FRED recently expanded its collection of FOMC projections. These forecasts include the input of all FOMC participants, who use different statistical models and may also have different assumptions about economic factors related to the forecast. One example is the price of oil: The economic outlook changes as the price of oil changes, but no one really knows where that price will be a year from now. So a forecaster must make some assumption about the price of oil if it’s an input in his or her forecasting model. The same applies to many other assumptions about other related factors.

The graph above shows the range of these forecasts among the FOMC participants for GDP growth over the next few years. The wider the range, the more uncertain the outlook. As we can see, this range becomes slightly wider the farther we go into the future.

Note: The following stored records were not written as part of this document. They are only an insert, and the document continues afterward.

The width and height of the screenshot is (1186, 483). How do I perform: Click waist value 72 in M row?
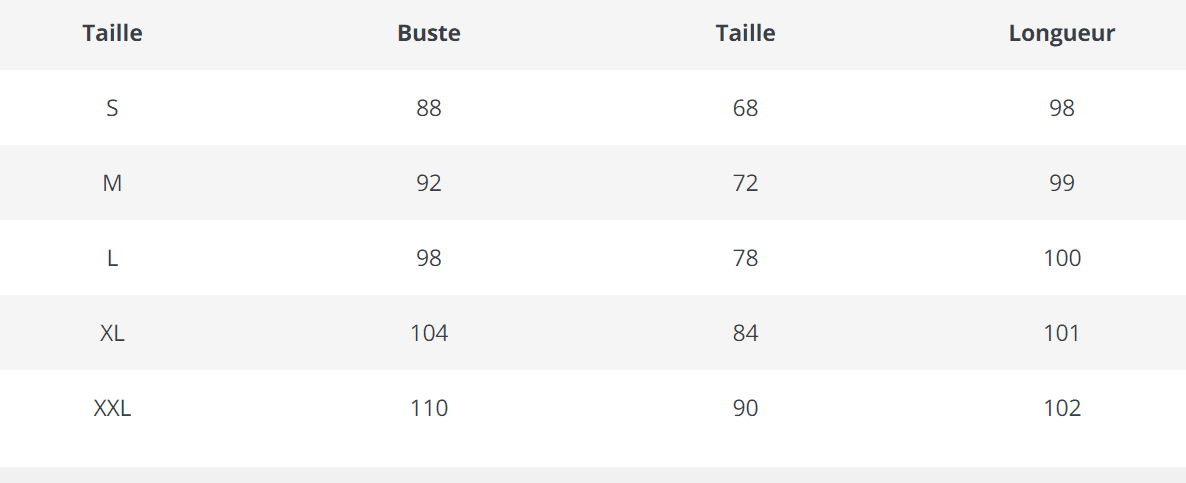click(745, 183)
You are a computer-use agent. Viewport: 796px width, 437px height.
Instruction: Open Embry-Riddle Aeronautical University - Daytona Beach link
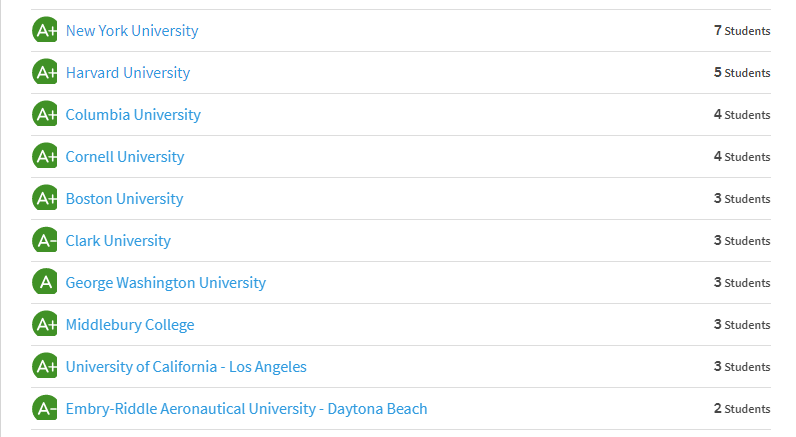[x=247, y=409]
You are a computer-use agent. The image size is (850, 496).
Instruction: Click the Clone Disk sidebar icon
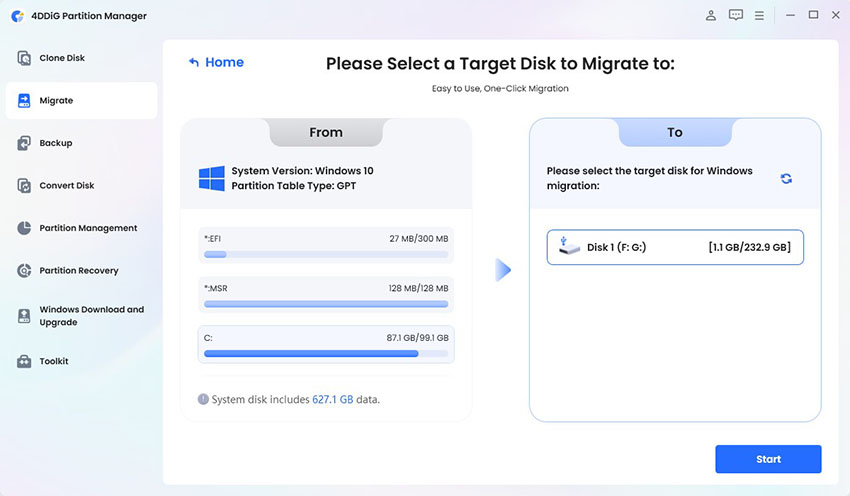coord(24,58)
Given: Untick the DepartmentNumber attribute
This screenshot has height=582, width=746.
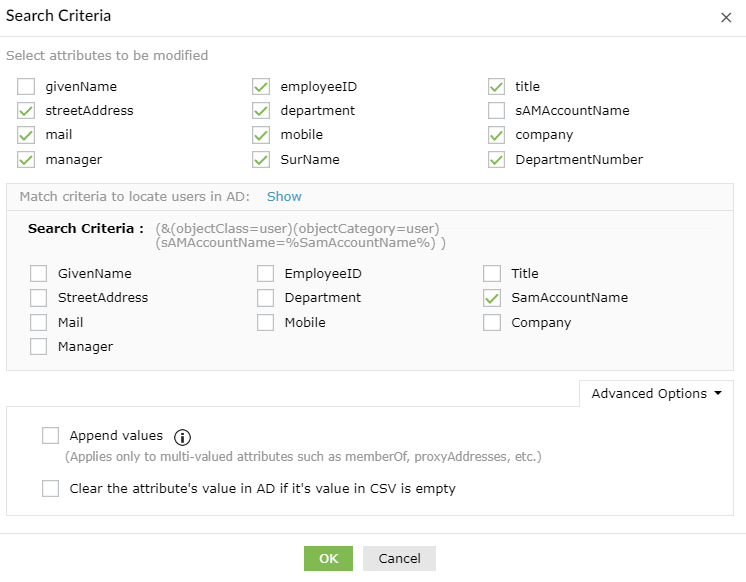Looking at the screenshot, I should (497, 160).
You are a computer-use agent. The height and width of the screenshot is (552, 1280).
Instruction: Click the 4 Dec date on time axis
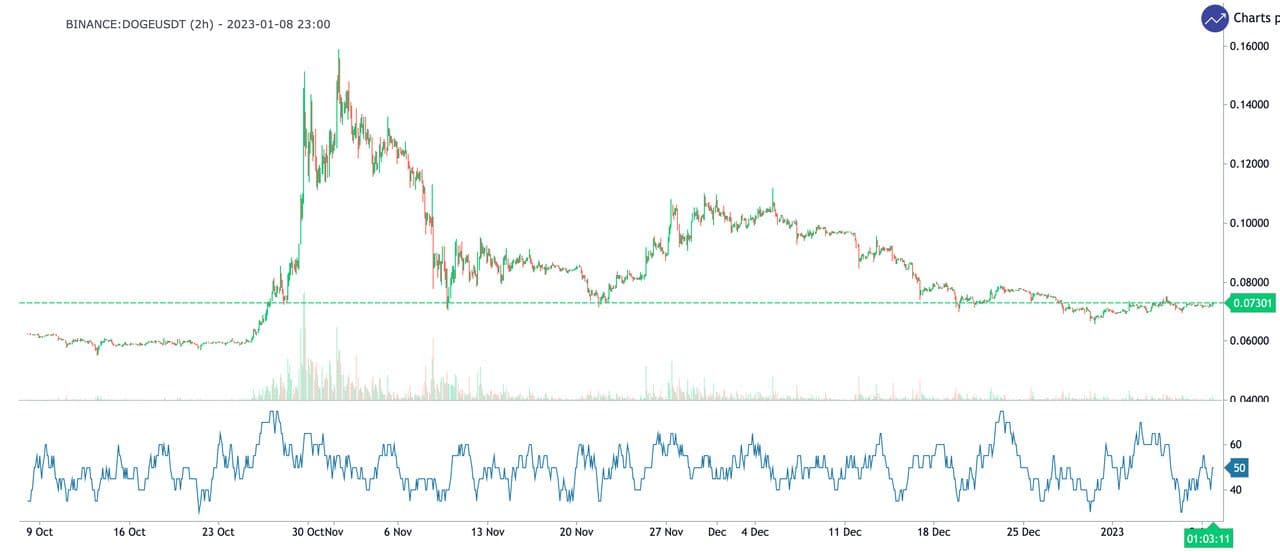(755, 532)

You may also wonder why there’s a forecast for 2015 when we’re already in 2016. Don’t we know what happened in 2015 yet? Not quite. Because these forecasts pertain to the growth rate from the fourth quarter of one year to the fourth quarter of the next year, we need to wait for the year to be over and then for the statistics to be released. That takes time. Moreover, the first data releases are subject to revisions—sometimes substantial ones. Also, these projections in the graph are based on the last available release from the FOMC, which in this case was in December 2015, which was based on forecasting exercises that were made even earlier. (This description won’t apply well, if at all, if you’re reading it a few months after it was posted.)

How this graph was created: Start with the FOMC projections release, click on the “GDP” tag, select the series you want, and click “Add to Graph.”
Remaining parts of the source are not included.